How have recent protocol developments influenced Ethereum’s transaction fees and network efficiency? The Fusaka upgrade has notably reduced Layer-2 transaction costs by approximately 95% for rollup settlement and calldata publication, attributed primarily to enhancements in blob capacity and the PeerDAS mechanism. These changes have increased block gas limits, allowing more operations to be included per block, thereby alleviating congestion and stabilizing gas price volatility for routine user transactions. Reports from project postmortems and infrastructure analyses indicate that gas-equivalent costs for average wallet transfers have returned to levels comparable to those observed in 2017, marking a notable regression in fee inflation due to improved Layer-2 throughput and greater block capacity.
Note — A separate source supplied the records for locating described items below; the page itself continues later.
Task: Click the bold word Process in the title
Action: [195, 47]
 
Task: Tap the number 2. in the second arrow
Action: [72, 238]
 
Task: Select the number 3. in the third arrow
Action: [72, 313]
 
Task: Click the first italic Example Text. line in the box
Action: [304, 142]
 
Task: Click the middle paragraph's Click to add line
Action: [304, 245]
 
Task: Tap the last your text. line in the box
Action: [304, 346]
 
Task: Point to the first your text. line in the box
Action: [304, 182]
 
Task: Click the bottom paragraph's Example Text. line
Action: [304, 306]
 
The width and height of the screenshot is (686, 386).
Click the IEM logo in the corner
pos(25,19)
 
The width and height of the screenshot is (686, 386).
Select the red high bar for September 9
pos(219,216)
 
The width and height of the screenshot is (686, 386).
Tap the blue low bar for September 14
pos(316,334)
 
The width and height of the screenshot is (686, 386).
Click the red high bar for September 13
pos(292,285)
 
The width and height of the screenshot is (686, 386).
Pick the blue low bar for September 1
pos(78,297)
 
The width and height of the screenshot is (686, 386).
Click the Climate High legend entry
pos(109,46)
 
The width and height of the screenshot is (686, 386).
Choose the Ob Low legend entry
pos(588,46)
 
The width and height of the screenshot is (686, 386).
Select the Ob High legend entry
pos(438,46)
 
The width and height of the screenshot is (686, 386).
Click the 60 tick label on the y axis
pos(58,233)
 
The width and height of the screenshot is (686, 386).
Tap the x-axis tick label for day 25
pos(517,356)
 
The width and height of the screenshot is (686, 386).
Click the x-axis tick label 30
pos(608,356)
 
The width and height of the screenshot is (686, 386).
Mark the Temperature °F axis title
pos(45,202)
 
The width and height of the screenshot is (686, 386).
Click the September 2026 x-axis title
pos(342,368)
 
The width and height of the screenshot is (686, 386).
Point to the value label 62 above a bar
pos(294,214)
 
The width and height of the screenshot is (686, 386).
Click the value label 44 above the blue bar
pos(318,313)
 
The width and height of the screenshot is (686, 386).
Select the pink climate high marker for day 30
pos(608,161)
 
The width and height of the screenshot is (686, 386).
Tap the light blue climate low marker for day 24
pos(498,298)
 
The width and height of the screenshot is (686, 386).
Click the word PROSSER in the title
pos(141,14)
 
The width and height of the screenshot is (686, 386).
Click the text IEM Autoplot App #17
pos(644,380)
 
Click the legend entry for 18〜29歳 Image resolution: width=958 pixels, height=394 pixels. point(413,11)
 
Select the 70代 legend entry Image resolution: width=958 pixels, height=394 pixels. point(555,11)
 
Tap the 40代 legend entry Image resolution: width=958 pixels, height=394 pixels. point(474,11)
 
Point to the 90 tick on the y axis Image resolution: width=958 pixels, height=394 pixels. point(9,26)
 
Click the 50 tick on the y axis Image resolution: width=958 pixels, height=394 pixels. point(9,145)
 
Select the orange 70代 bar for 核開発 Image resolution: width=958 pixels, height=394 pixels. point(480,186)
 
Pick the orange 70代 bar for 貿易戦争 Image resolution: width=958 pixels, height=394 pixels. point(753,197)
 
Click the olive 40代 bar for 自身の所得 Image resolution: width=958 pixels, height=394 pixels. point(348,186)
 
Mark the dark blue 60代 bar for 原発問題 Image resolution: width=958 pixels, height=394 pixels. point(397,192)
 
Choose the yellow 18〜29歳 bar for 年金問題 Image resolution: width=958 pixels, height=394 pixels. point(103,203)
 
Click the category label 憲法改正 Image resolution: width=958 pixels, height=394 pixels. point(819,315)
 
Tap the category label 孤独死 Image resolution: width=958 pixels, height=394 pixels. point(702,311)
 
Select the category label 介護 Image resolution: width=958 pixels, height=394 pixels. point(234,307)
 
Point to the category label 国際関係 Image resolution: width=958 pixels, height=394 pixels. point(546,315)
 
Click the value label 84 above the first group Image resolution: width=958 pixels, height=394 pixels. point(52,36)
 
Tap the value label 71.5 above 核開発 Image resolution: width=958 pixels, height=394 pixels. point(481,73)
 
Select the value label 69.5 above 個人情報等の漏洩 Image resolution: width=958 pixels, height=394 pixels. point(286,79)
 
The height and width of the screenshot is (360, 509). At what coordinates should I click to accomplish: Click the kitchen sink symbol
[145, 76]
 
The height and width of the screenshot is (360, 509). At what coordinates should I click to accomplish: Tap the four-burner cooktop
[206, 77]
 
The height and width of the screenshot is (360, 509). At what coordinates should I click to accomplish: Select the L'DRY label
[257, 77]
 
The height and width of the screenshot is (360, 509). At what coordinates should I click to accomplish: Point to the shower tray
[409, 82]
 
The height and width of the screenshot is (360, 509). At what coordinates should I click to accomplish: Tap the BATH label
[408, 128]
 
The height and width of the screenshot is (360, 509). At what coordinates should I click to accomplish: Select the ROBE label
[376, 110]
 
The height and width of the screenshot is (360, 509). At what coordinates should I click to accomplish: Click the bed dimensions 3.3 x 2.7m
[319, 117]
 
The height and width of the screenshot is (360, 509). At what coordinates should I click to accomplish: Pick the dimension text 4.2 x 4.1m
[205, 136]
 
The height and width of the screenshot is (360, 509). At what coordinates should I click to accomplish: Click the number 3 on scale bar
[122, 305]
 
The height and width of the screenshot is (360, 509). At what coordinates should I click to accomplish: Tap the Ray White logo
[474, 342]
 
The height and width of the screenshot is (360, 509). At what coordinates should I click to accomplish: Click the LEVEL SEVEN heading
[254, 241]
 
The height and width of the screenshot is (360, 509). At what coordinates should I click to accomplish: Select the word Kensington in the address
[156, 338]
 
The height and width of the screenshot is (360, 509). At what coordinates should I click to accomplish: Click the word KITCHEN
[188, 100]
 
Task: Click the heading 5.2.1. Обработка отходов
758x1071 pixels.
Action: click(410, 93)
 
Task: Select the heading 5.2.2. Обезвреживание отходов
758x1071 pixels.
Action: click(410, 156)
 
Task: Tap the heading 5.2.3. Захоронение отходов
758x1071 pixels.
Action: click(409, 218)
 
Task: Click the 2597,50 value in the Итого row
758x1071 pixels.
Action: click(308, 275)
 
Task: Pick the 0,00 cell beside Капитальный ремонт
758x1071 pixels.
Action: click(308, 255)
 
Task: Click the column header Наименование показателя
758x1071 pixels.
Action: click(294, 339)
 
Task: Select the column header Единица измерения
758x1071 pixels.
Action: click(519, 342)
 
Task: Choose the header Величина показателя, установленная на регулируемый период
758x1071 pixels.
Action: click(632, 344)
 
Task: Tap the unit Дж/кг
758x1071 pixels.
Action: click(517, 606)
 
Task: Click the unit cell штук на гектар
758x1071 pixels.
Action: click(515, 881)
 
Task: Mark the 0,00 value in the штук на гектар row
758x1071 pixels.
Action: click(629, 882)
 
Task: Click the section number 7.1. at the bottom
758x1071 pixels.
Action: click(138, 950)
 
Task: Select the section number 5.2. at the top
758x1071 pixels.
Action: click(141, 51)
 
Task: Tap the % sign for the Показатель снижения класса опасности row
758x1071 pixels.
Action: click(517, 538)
Core protocol modifications have been central to these cost reductions. The increase in block gas capacity elevated the maximum permissible gas per block, permitting a higher volume of transactions and reducing the competition-driven fee spikes common in periods of network stress. PeerDAS, which enables nodes to verify smaller samples of rollup data, has decreased the overhead for settlement proofs, thus lowering Layer-1 costs for rollups. Additionally, the Blob Parameter Only (BPO) mechanism incrementally raises the maximum blobs per block from nine toward twenty-one, further expanding calldata throughput essential for rollup efficiency. EIPs 7883 and 7823 raise blob data costs to better reflect computational complexity, balancing throughput and security. Adjustments to expensive opcodes and Denial-of-Service mitigations have also helped curb exploitative behavior, supporting a more stable and predictable fee environment.
Layer-2 solutions have benefited from these underlying improvements, enabling rollup operators to submit larger, more cost-effective batches of transactions, which reduces the per-transaction gas cost for both Optimistic and ZK rollups. As settlement becomes faster and cheaper, economic incentives encourage sequencers to increase batch sizes, passing savings to end users. While infrastructure nodes and service providers may experience shifts in traffic patterns due to evolving batch processing, these changes suggest potential for new applications involving microtransactions and gamified experiences, previously constrained by high settlement fees. However, the larger absolute gas burned per block, though accompanied by lower user fees, introduces complexities in ETH’s deflationary and issuance models, necessitating ongoing monitoring by on-chain economists.